Beware the link shorteners -- or at least, be aware of the risks

There's chatter in various forums suggesting that Gmail is blocking or filtering or spam foldering email messages that contain references to the Bitly URL shortener's primary domain. My own very non-scientific testing suggested that references to the Bitly shortener could make an email message go to the spam folder, but I also saw reasonably compelling evidence that it was causing blocking or deferrals in some cases.

An issue like that has the potential to cause a lot of false positive (messages that aren't spam being treated as spam), but I imagine that there are smart folks working on resolving the issue. But allow me to use this as an excuse to talk a bit more about what this issue is and how it can happen.

Why does this happen? If you've been sending email for a while, you might know about the concept of IP reputation. Whether or not an ISP accepts your mail is often based on the reputation of your sending IP address. If too many past emails were reported as spammy, the ISP is less likely to put future emails from that IP address into the inbox. That's (a slightly oversimplified explanation of) IP reputation.

There is domain reputation, though, too. Domain reputation can apply to email messages in a couple of different ways.

First, domain reputation usually refers to identifying you as a sender based on your authenticated from address (with DKIM authentication) or your authenticated return-path domain (with SPF authentication). ISPs (especially Gmail) take note of whether or not lots of mail sent from those domains is wanted or unwanted. Do recipients interact with it at high volumes? That's good. Do recipients report it as spam in high numbers? That's bad.

But that's not what I'm talking about here. In this case, I'm talking about the reputation of domain names that appear in the body of your email message. ISPs watch to see if you include domain names in your email message that happen to also show up in lots of spam messages. If so, ISPs are more likely to block or filter messages just because they contain references to those domain names, considering them evidence of spam, because they show up in a lot of emails that are otherwise deemed to be spam.

How does this happen? You're not spamming, right? So it's not really your fault. It's because somebody else -- not you -- and maybe even multiple somebodies could be sending unsolicited email (spam) that includes Bitly links. 

What should you do? Try not to link to other people's domains in your email messages, if at all. As Mailkit's Jakub Olexa said to me on Twitter, "Avoiding URL shorteners in email should be a general rule." Sometimes you can't avoid it -- and that's okay. But avoid it when you can, to reduce that risk. And when you have to link, use your email platform's click tracking (click wrapping) domain, if possible. Even better, use a custom one that only shows up in your emails, if you can. Bitly and other URL shorteners offer custom domains, too. That way you wouldn't have to use a domain name that is also being used by other people.
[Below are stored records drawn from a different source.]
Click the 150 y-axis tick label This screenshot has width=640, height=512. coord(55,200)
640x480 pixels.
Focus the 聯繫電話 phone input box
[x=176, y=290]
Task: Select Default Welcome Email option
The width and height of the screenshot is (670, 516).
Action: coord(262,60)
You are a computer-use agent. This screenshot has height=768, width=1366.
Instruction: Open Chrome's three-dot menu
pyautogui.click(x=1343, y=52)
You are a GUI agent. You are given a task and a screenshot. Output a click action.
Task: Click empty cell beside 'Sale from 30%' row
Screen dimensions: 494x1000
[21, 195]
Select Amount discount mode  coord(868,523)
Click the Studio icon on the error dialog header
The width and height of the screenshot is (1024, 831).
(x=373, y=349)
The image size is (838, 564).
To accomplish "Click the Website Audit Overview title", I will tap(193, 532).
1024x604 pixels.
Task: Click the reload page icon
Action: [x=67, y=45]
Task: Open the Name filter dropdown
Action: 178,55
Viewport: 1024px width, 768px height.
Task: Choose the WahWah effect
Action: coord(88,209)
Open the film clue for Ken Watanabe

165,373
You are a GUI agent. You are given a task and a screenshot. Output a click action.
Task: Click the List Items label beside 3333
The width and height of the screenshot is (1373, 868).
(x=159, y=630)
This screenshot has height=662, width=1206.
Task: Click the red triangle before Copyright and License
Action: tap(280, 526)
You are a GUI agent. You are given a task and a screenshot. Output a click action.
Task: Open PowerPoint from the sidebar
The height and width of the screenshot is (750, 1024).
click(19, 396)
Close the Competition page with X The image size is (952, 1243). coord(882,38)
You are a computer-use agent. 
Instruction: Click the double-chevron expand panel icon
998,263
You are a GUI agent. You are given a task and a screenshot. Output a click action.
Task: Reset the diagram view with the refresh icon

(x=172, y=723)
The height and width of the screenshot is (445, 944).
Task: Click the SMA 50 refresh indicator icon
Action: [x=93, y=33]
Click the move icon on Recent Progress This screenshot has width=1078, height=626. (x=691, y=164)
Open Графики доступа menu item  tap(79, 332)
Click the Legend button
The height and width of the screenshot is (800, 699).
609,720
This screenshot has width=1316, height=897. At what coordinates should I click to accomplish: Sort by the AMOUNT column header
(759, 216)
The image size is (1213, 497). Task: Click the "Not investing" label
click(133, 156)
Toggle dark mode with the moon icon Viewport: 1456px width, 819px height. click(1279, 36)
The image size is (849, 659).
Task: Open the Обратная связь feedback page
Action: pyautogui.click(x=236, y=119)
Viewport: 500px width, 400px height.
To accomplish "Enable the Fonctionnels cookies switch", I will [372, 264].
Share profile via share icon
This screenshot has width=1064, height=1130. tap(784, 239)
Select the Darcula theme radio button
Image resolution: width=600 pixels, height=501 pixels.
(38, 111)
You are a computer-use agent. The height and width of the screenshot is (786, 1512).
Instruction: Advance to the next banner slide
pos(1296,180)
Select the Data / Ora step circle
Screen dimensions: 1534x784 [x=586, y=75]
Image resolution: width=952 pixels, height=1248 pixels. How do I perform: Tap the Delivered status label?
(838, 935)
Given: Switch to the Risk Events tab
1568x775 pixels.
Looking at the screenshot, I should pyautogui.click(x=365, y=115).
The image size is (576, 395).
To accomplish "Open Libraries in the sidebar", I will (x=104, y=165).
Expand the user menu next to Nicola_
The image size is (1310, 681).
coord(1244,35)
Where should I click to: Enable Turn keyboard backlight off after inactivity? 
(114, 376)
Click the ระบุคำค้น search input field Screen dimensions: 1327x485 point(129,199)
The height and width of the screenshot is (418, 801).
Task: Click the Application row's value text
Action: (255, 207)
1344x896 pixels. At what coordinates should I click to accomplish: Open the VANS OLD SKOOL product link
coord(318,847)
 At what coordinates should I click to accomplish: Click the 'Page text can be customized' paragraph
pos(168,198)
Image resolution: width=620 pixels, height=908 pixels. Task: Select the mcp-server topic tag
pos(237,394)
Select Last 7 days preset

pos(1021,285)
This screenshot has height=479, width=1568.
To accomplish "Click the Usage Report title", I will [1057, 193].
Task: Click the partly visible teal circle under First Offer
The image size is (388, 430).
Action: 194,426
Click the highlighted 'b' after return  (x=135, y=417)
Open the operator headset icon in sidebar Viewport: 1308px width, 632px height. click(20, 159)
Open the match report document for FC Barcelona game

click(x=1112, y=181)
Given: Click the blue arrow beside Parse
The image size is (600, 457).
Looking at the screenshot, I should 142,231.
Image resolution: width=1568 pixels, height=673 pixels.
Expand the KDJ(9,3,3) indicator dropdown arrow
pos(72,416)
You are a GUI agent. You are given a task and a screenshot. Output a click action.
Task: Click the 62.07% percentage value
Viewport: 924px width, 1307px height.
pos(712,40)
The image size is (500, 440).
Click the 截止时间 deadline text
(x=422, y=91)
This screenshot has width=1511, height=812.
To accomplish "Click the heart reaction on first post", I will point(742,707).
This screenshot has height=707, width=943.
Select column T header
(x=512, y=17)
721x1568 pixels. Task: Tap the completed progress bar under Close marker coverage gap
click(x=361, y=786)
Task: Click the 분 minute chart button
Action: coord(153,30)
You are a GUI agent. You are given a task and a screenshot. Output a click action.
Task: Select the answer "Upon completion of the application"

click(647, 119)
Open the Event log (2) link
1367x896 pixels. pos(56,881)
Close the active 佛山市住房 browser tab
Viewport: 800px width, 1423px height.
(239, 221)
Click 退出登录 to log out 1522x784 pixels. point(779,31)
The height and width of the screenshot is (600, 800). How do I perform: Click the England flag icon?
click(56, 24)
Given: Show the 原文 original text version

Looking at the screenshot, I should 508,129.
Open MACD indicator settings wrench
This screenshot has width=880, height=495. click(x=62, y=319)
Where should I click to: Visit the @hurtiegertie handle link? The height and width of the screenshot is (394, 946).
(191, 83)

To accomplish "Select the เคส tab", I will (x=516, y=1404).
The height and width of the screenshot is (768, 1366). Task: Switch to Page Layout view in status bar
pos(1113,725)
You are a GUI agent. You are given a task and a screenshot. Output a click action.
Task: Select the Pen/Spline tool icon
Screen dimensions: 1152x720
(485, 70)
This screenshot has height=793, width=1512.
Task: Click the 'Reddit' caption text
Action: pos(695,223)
Because it's all about reputational segmentation (a term I possibly just made up). Don't share resources that are also being used by spammers, because it can end up with you unfairly painted as a spammer. Whether that be your sending IP reputation, your sending domain reputation, or even the reputation of domain names in the body of your email messages. Sometimes you can't avoid sharing -- if you only send 10,000 email messages a month, you probably can't really get success sending that from a dedicated IP address -- so you have to be sharing a sending IP address with multiple other senders. But where you can eliminate that risk, you should.